Among this number was a collection of relatively junior American psychologists, eager to discover more about the celebrated goings-on in Wundt's laboratory. They included William James, the godfather of American psychology and brother of the novelist, Henry; Walter Dill Scott and Harlow Gale, the first psychological theorists of advertising; James McKeen Cattell, who went on to become an influential figure in New York's Madison Avenue advertising industry; and G. Stanley Hall, later founder of the
American Journal of Psychology
, who bequeathed us the term ‘morale'.

The period spent by these Americans in Germany was not an altogether happy one. William James had initially struck up a long-distance relationship with Wundt, but on arrival in Leipzig became increasingly contemptuous of Wundt's continuing
metaphysical language, which he deemed unscientific and mystical. Hall was even more horrified by all of the philosophical jargon and soon dropped out to return home. There is some indication that the low level animosity between the visitors and their host was mutual. Wundt complained that the Americans were basically economists, who assumed that human beings were slaves to external incentives, and not actually possessing free will at all. He described McKeen Cattell as ‘typically American', which was not intended as a compliment.

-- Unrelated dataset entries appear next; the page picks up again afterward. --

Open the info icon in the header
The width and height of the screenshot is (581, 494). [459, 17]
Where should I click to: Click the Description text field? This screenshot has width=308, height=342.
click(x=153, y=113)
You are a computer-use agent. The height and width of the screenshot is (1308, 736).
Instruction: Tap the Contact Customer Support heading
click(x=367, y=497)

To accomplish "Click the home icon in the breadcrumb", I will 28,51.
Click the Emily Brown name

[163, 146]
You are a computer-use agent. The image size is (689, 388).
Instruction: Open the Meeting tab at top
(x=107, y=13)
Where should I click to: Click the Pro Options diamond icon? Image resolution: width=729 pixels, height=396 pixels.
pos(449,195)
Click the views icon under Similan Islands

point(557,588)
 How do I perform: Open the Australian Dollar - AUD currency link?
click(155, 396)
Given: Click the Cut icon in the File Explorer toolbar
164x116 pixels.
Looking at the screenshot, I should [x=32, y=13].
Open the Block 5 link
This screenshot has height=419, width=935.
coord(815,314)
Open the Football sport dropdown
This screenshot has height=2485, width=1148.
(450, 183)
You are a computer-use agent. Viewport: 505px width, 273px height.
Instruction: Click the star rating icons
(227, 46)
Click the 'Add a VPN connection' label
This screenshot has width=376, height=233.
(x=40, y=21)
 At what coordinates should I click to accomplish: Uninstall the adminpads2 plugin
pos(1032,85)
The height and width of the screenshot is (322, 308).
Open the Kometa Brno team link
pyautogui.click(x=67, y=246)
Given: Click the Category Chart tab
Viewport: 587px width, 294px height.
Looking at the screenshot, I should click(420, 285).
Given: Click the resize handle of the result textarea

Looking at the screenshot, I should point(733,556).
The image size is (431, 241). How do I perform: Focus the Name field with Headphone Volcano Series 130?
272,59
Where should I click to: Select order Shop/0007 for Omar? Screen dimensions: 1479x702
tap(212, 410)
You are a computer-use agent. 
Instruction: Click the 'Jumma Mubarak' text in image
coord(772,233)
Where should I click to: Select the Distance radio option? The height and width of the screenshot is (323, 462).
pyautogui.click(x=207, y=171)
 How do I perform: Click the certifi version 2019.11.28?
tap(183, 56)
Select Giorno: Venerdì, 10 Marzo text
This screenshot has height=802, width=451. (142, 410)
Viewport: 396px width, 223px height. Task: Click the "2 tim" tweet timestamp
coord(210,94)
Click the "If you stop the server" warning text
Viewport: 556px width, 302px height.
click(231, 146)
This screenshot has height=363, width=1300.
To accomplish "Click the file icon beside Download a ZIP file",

What did impress James and his cohort, however, was the technology that Wundt had assembled. They looked in awe at the finely tuned tachistoscopes and other timing devices which Wundt put to work in his laboratory. They studied the physical layout of the lab itself and drew careful diagrams of its arrangement. Much of the intellectual narrative accompanying these instruments was left well alone, but the devices and space were an inspiration. Much of it was copied directly once the American visitors returned home; indeed the first psychology labs at Harvard, Cornell, Chicago, Clark, Berkeley and Stanford all clearly betrayed the influence of Wundt.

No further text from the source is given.